Stack

About BDS

BDS is a collection of Ansible playbooks to deploy a stack of data analytics software. The current development version of BDS can be fond online here: https://github.com/futuresystems/big-data-stack/tree/unstable

BDS Requirements

  • Python 2.7
  • Virtualenv
  • Pip
  • Git
  • ssh client
  • ssh-keys in github (currently a bug and needs to be fixed)
  • IP address of nodes to be controlled with privileged ssh user

Using BDS

BDS is not a Python library or program and therefore cannot be installed using pip or other tools. It currently works by:

  1. git clone the bds repository
  2. ./mk-inventory with the IP address to create the inventory file
  3. ansible-playbook play-hadoop.yml addons/... to install hadoop and any addons

Integrating BDS with Cloudmesh Client

Proposed Cloudmesh Changes

Additional commands:

  1. cm stack
  2. cm hadoop

Additional yaml file dir:

  • .cloudmesh/stack.yml

cm stack

cm stack provides the low-level tools to manage the BDS. This include:

  • check: sanity-checking to ensure the all requirements are complete
  • cloning and updating the local cache of BDS
  • creating and setting up a clone of BDS for the current project/deployment
  • deploying software onto pre-configured nodes

cm hadoop

cm hadoop wrap several steps in order to deploy a virtual cluster. This includes:

  1. starting the machines on various providers (EC2, Chameleon, FutureSystems, etc)
  2. using cm stack to initialize, sanity check, and configure current project
  3. deploy software using cm stack

.cloudmesh/stack.yml

This file identifies the stacks that may be installed and used. For example:

$ cat ~/.cloudmesh/stack.yml
stack:
  bds:
    repo: git://github.com/futuresystems/big-data-stack
    checkout: unstable

This will allow cm stack to easily learn about different deployment stacks in the future.
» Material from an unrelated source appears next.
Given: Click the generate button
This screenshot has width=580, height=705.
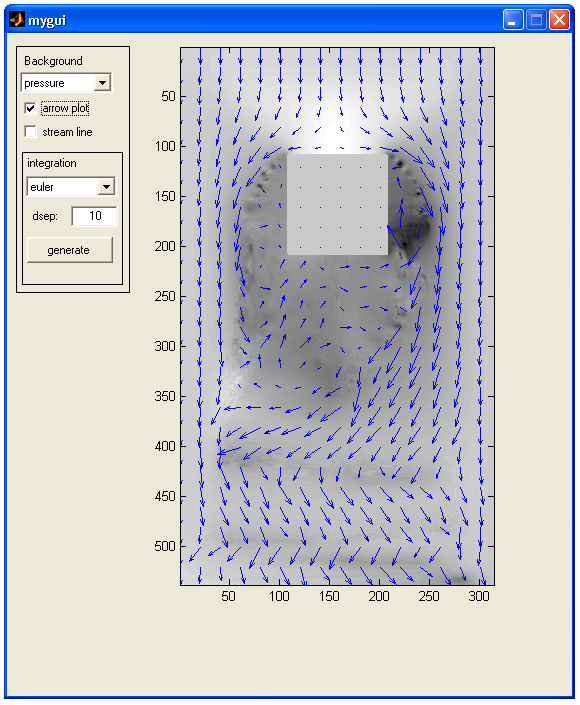Looking at the screenshot, I should coord(70,250).
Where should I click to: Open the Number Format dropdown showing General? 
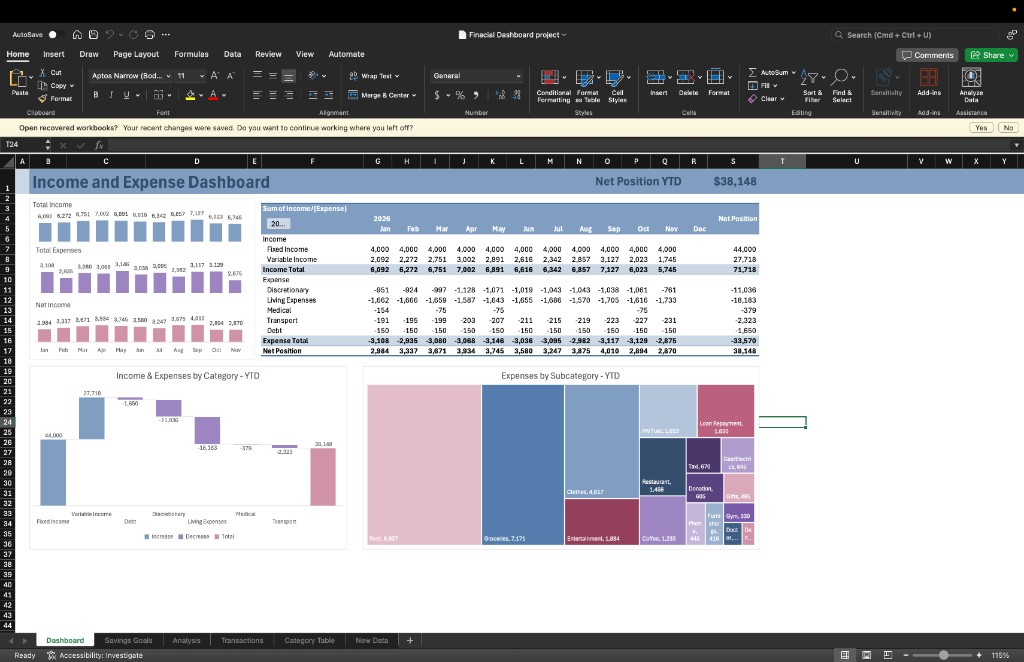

Use Case: Hadoop with Spark, HBase, Drill

This should be achievable with a single line:

$ cm hadoop \
    --nodes 5 \
    --cloud chameleon \
    --with spark hbase drill \
    --define spark_version=1.7.0 spark_package_type=src

This will:

  • start 5 nodes (--nodes 5) on the chameleon cloud (--on chameleon)
  • install and configure hadoop
  • install and configure the apache spark, hbase, and drill packages
  • override ansible variables spark_version and spark_package_type (NOTE: the values passed must be supported by BDS).

Implementation Overview

This section describes possible implementation approaches

Sanity Check cm stack check

Example success:

$ cm stack check
python.......OK
virtualenv...OK
pip..........OK
ansible......OK
git..........OK
ssh..........OK
github.......OK

Example failure:

$ cm stack check
python.......OK
virtualenv...OK
pip..........FAILED
ansible......FAILED
git..........OK
ssh..........OK
github.......FAILED

The following errors were detected:

* Pip is not installed correctly
  > `pip` not found in $PATH
* Ansbile is not installed correctly
  > `ansible` related commands not found in $PATH
* Authentication to github.com failed
  > did you add your public key to https://github.com/settings/ssh?

cm stack check MUST:

  • verify that the python ecosystem and ansbile are installed. Do this by ensuring that the the following commands are in the $PATH and checking versions if applicable:

    • python (must be 2.7)
    • virtualenv
    • pip
    • ansible
    • ansible-playbook
    • ansible-vault
    • git
    • ssh
  • verify that keys are added to github. Do this by ensuring that the following command exits with 1:

    $ ssh -T git@github.com
    Hi badi! You've successfully authenticated, but GitHub does not provide shell access.
    $ echo $?
    1
    

Initialization cm stack init

Example:

$ cm stack init --branch unstable --user ubuntu 10.0.0.10 10.0.0.11 10.0.0.12

cm stack init MUST:

  • accept --branch <branchname> to specify the branch name of the repository (eg master [default], unstable)
  • accept --user <username to specify the ssh-login username on the nodes. This user MUST have privileges to manage the node.
  • accept a list of IP addresses as the nodes to control
  • accept --name <project name> to specify the name of this project. It not given, a default one must be chosen or generated. This project name is referred to below as $PROJ

Note

.cloudmesh refers to $HOME/.cloudmesh or $PWD/.cloudmesh, or wherever the .cloudmesh directory is found.

Note

$BDS below refers to .cloudmesh/stack/bds

  • clone BDS from github to a local cache directory. This should be in $DBS/cache/bds.git.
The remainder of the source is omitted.